A chieftain of the ruling All Progressives Congress (APC), Prof. Haruna Yerima, has urged President Bola Tinubu to resolve the outstanding issues with the Academic Staff Union of Universities (ASUU) and not allow them to dent his administration’s good image.
He advised President Tinubu to avoid the pitfalls that marred the administrations of his predecessors, which culminated in long strikes that grounded the public universities.
Professor Yerima appealed on Sunday in a statement he released in Abuja.
ASUU embarked on a two-week warning strike last week over the federal government’s alleged refusal to honour the agreements it signed with the lecturers.
The union said Nigerian university lecturers are the poorest in Africa, earning far less than their colleagues in smaller economies like Zimbabwe, Ghana, and Uganda.
Professor Yerima, a House of Representatives member, said, “Mr President, as a realist, you are fully aware of the infrastructural decay in our public universities. The student-teacher and infrastructure ratio is not encouraging. These are facts. This is what ASUU is fighting for.”
He said the economic reforms President Tinubu undertook were taking their toll on the university teachers.
“What professors in Nigerian universities earn monthly is peanuts compared to their workload. The salary can’t pay their basic utilities, school fees, and medicals,” he said.
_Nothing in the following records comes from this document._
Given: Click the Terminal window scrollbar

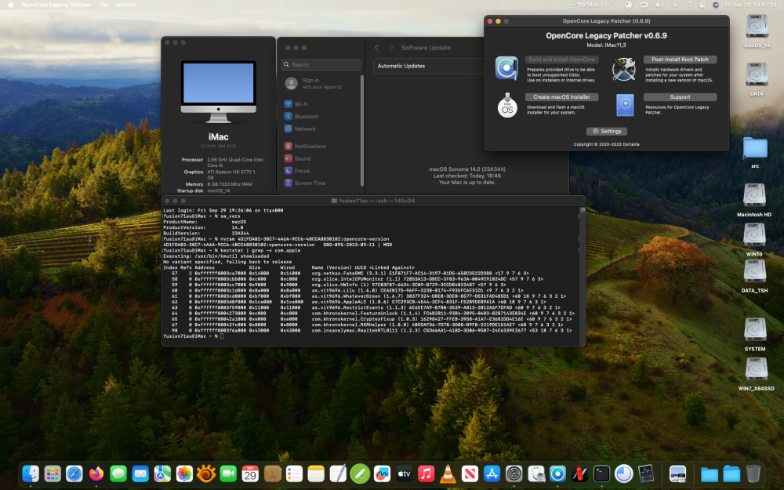Looking at the screenshot, I should 582,275.
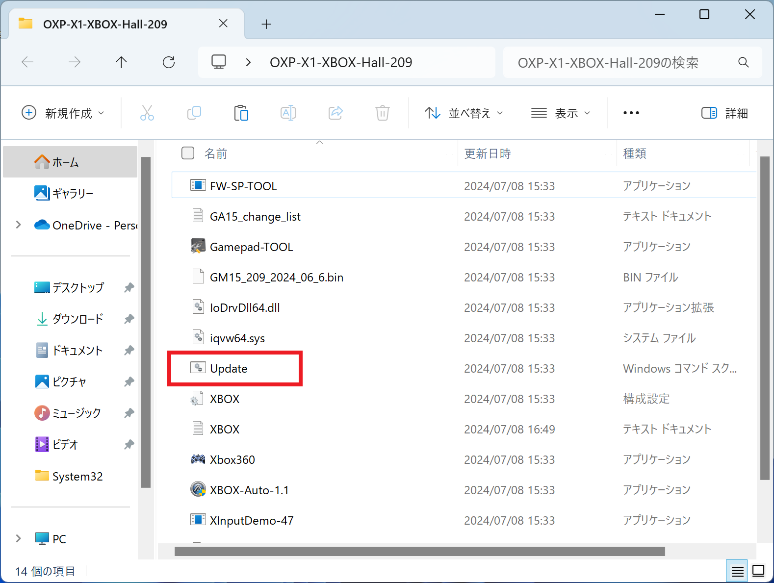Open the 新規作成 dropdown
This screenshot has width=774, height=583.
(63, 113)
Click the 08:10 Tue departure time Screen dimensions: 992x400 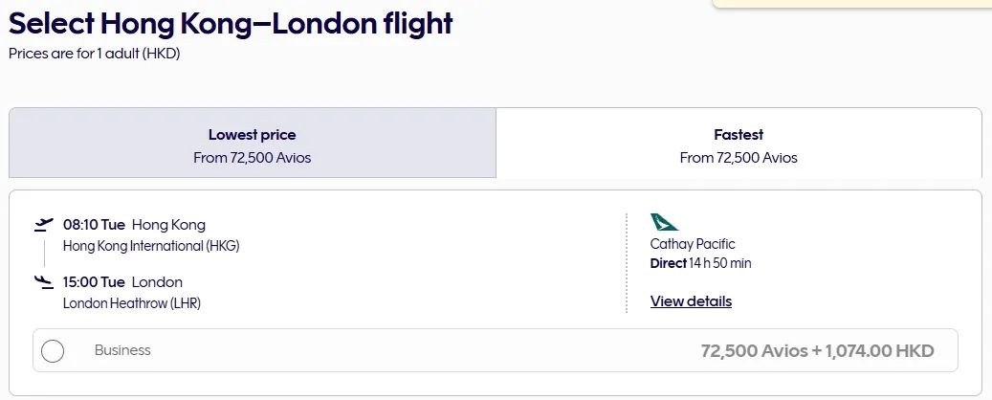(x=94, y=225)
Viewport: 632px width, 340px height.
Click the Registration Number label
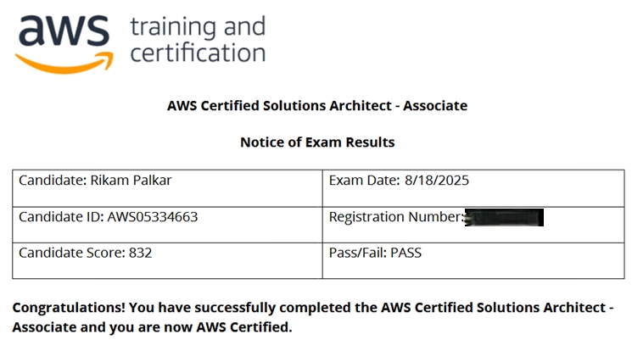click(x=397, y=217)
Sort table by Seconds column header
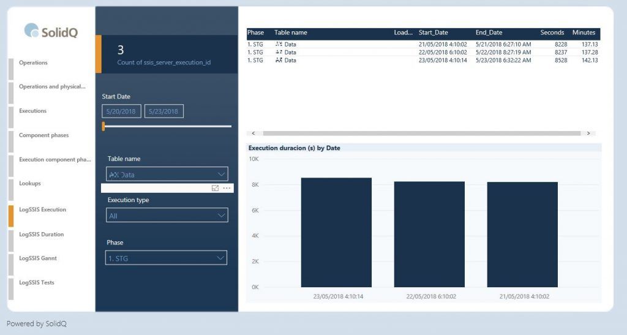Image resolution: width=627 pixels, height=335 pixels. (552, 32)
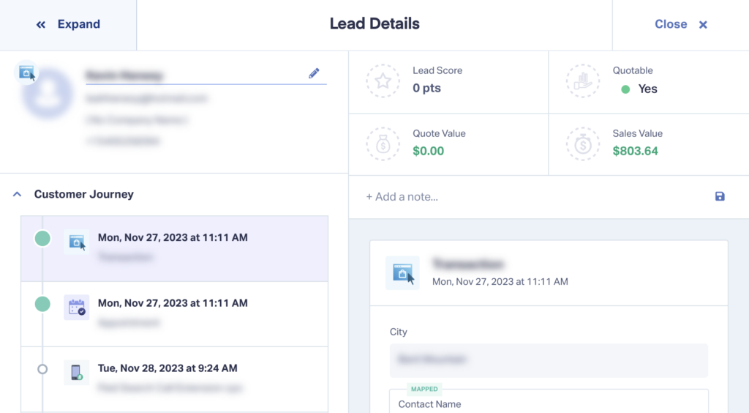Click the transaction icon in detail card header

coord(403,273)
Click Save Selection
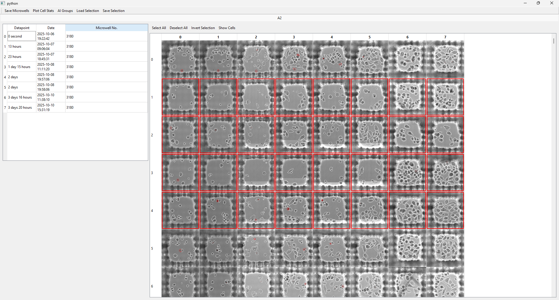Screen dimensions: 559x300 [x=114, y=11]
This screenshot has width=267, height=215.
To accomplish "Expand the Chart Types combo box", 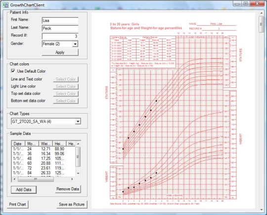I will [x=78, y=122].
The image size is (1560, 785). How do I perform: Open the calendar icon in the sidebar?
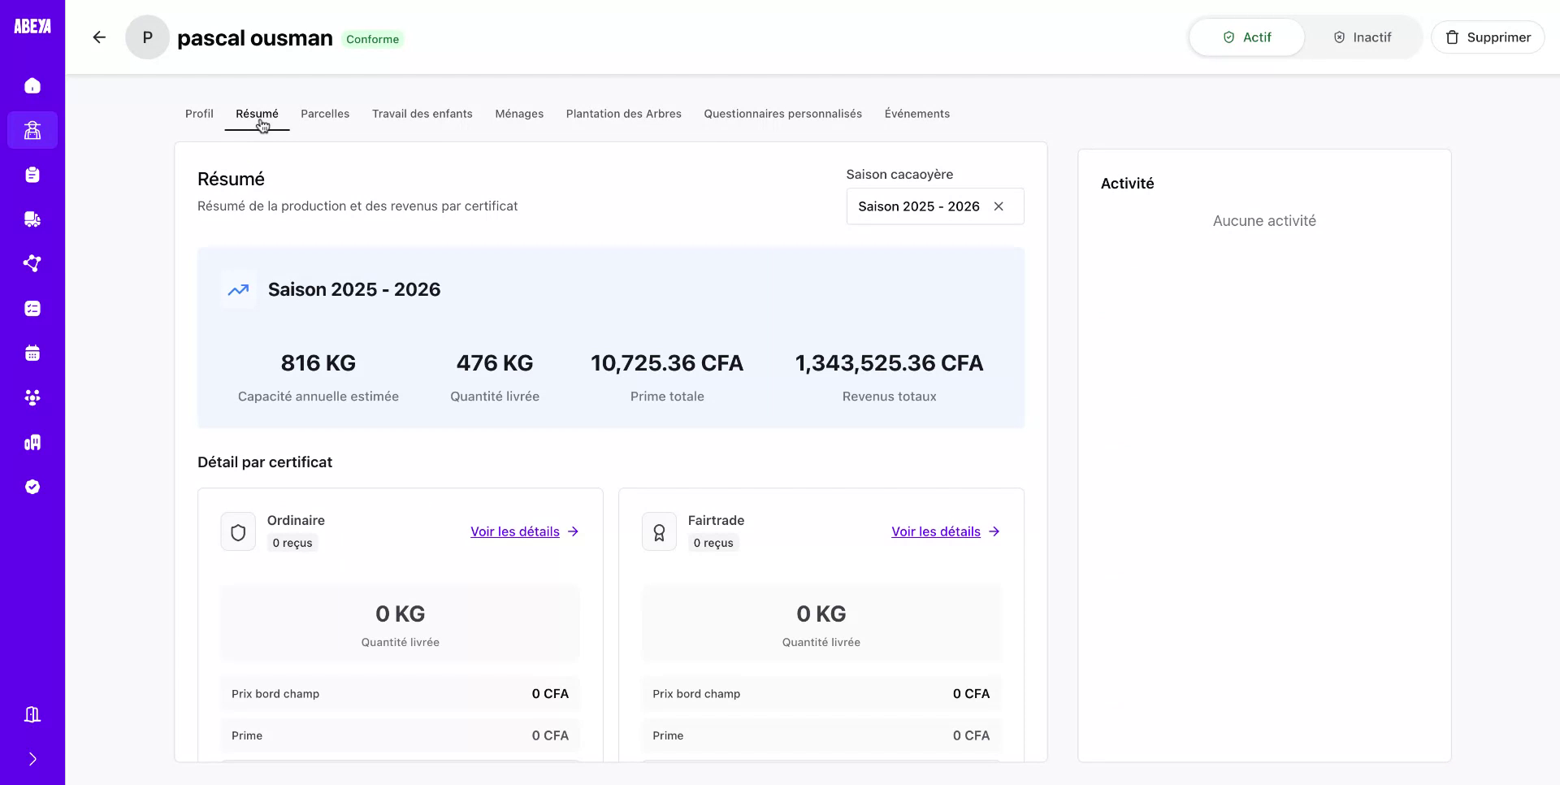pyautogui.click(x=33, y=353)
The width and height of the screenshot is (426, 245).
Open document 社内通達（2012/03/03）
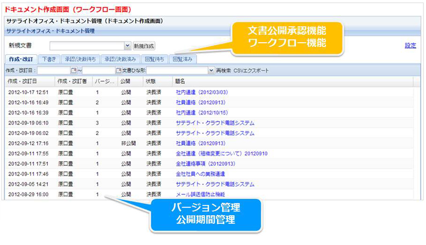coord(202,92)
The don urged the president to “understand that most of his support base are the youth, supposedly in the universities. It is incumbent on Mr President not to toy with the future of the youth by allowing the strike to fester.”
“Don’t repeat the mistakes made by the late President Muhammadu Buhari, who recorded the second-longest ASUU strike in Nigerian history. It is possible to address all the reasonable agreements reached with ASUU once and for all. You have the capacity and wherewithal to do just that,” the professor said.
Mr Yerima said, “Other laudable policies, such as making Nigeria a trillion-dollar economy, can’t be achieved with an uneducated youth constituting the working population. Nigerians have tremendous confidence in you to resolve the ASUU age-long debacle, and we are sure you will not fail them.”